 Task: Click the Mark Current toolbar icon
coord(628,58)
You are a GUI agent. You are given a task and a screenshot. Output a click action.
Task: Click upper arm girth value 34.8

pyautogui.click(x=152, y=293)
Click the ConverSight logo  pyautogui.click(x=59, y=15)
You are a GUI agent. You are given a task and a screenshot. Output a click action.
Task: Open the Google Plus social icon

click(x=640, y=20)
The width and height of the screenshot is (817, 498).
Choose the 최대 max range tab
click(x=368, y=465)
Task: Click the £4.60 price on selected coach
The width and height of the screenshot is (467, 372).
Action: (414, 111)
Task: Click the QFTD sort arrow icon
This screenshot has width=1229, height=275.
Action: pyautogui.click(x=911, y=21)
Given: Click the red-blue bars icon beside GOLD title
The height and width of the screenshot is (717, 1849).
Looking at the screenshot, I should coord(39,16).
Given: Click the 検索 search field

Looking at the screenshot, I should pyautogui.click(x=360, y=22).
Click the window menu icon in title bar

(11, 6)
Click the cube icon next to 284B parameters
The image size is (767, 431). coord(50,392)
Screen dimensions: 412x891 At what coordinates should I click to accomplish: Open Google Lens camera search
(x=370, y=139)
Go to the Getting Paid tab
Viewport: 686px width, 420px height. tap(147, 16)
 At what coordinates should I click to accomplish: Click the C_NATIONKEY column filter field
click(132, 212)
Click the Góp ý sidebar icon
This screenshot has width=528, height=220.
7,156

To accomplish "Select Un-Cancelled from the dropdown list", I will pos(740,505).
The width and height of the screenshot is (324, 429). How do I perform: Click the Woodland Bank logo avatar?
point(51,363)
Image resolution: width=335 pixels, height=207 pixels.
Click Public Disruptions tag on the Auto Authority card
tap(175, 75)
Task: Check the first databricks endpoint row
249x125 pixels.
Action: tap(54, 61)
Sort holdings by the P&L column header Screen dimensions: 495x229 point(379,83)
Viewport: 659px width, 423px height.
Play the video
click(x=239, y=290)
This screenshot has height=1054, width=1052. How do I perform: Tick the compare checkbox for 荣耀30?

====

# ASSIGNMENT:
The full listing above is to be transcribed exactly.

# RESULT BELOW:
 Task: Click the Mark Current toolbar icon
coord(628,58)
You are a GUI agent. You are given a task and a screenshot. Output a click action.
Task: Click upper arm girth value 34.8

pyautogui.click(x=152, y=293)
Click the ConverSight logo  pyautogui.click(x=59, y=15)
You are a GUI agent. You are given a task and a screenshot. Output a click action.
Task: Open the Google Plus social icon

click(x=640, y=20)
The width and height of the screenshot is (817, 498).
Choose the 최대 max range tab
click(x=368, y=465)
Task: Click the £4.60 price on selected coach
The width and height of the screenshot is (467, 372).
Action: (414, 111)
Task: Click the QFTD sort arrow icon
This screenshot has width=1229, height=275.
Action: pyautogui.click(x=911, y=21)
Given: Click the red-blue bars icon beside GOLD title
The height and width of the screenshot is (717, 1849).
Looking at the screenshot, I should coord(39,16).
Given: Click the 検索 search field

Looking at the screenshot, I should pyautogui.click(x=360, y=22).
Click the window menu icon in title bar

(11, 6)
Click the cube icon next to 284B parameters
The image size is (767, 431). coord(50,392)
Screen dimensions: 412x891 At what coordinates should I click to accomplish: Open Google Lens camera search
(x=370, y=139)
Go to the Getting Paid tab
Viewport: 686px width, 420px height. tap(147, 16)
 At what coordinates should I click to accomplish: Click the C_NATIONKEY column filter field
click(132, 212)
Click the Góp ý sidebar icon
This screenshot has width=528, height=220.
7,156

To accomplish "Select Un-Cancelled from the dropdown list", I will pos(740,505).
The width and height of the screenshot is (324, 429). How do I perform: Click the Woodland Bank logo avatar?
point(51,363)
Image resolution: width=335 pixels, height=207 pixels.
Click Public Disruptions tag on the Auto Authority card
tap(175, 75)
Task: Check the first databricks endpoint row
249x125 pixels.
Action: tap(54, 61)
Sort holdings by the P&L column header Screen dimensions: 495x229 point(379,83)
Viewport: 659px width, 423px height.
Play the video
click(x=239, y=290)
This screenshot has height=1054, width=1052. How do I perform: Tick the compare checkbox for 荣耀30?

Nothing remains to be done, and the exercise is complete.